— What is needed —
The records that follow must be transcribed exactly, each one in full.

— Provided data —
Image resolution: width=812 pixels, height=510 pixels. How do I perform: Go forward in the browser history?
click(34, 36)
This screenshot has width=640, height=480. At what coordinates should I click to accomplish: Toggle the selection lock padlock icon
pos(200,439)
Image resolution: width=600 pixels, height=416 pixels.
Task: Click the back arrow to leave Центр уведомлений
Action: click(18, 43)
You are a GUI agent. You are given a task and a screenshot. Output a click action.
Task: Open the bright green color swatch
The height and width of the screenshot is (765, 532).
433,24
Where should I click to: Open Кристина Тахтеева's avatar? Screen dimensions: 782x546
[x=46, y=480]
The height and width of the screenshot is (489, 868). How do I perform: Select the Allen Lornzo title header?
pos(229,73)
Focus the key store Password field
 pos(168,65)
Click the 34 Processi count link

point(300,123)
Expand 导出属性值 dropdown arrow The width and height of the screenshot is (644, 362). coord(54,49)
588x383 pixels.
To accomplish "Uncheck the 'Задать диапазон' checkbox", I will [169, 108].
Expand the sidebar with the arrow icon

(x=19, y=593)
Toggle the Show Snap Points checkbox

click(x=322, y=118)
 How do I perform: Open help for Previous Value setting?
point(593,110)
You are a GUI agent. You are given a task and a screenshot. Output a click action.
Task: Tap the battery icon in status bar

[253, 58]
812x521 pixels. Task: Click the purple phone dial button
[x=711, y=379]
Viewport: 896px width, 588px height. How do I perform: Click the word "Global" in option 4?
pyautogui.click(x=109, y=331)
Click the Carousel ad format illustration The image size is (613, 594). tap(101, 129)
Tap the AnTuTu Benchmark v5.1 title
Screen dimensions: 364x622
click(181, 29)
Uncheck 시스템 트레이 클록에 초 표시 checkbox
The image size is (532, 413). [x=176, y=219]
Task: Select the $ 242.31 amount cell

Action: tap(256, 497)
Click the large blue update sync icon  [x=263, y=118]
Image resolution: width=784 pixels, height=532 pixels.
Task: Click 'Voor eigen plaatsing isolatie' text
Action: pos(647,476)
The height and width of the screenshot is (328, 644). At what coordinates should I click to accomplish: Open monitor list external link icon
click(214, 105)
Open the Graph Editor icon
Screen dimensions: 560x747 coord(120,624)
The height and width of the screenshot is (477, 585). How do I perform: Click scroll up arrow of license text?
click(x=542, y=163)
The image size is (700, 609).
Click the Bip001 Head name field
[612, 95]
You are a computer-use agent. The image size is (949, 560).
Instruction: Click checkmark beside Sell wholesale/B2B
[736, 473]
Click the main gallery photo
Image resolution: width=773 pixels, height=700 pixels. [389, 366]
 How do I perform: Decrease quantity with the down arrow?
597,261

— Task solution —
Image resolution: width=812 pixels, height=510 pixels. How do I perform: Go forward in the browser history?
click(34, 36)
This screenshot has width=640, height=480. At what coordinates should I click to accomplish: Toggle the selection lock padlock icon
pos(200,439)
Image resolution: width=600 pixels, height=416 pixels.
Task: Click the back arrow to leave Центр уведомлений
Action: click(18, 43)
You are a GUI agent. You are given a task and a screenshot. Output a click action.
Task: Open the bright green color swatch
The height and width of the screenshot is (765, 532).
433,24
Where should I click to: Open Кристина Тахтеева's avatar? Screen dimensions: 782x546
[x=46, y=480]
The height and width of the screenshot is (489, 868). How do I perform: Select the Allen Lornzo title header?
pos(229,73)
Focus the key store Password field
 pos(168,65)
Click the 34 Processi count link

point(300,123)
Expand 导出属性值 dropdown arrow The width and height of the screenshot is (644, 362). coord(54,49)
588x383 pixels.
To accomplish "Uncheck the 'Задать диапазон' checkbox", I will [169, 108].
Expand the sidebar with the arrow icon

(x=19, y=593)
Toggle the Show Snap Points checkbox

click(x=322, y=118)
 How do I perform: Open help for Previous Value setting?
point(593,110)
You are a GUI agent. You are given a task and a screenshot. Output a click action.
Task: Tap the battery icon in status bar

[253, 58]
812x521 pixels. Task: Click the purple phone dial button
[x=711, y=379]
Viewport: 896px width, 588px height. How do I perform: Click the word "Global" in option 4?
pyautogui.click(x=109, y=331)
Click the Carousel ad format illustration The image size is (613, 594). tap(101, 129)
Tap the AnTuTu Benchmark v5.1 title
Screen dimensions: 364x622
click(181, 29)
Uncheck 시스템 트레이 클록에 초 표시 checkbox
The image size is (532, 413). [x=176, y=219]
Task: Select the $ 242.31 amount cell

Action: tap(256, 497)
Click the large blue update sync icon  [x=263, y=118]
Image resolution: width=784 pixels, height=532 pixels.
Task: Click 'Voor eigen plaatsing isolatie' text
Action: pos(647,476)
The height and width of the screenshot is (328, 644). At what coordinates should I click to accomplish: Open monitor list external link icon
click(214, 105)
Open the Graph Editor icon
Screen dimensions: 560x747 coord(120,624)
The height and width of the screenshot is (477, 585). How do I perform: Click scroll up arrow of license text?
click(x=542, y=163)
The image size is (700, 609).
Click the Bip001 Head name field
[612, 95]
You are a computer-use agent. The image size is (949, 560).
Instruction: Click checkmark beside Sell wholesale/B2B
[736, 473]
Click the main gallery photo
Image resolution: width=773 pixels, height=700 pixels. [389, 366]
 How do I perform: Decrease quantity with the down arrow?
597,261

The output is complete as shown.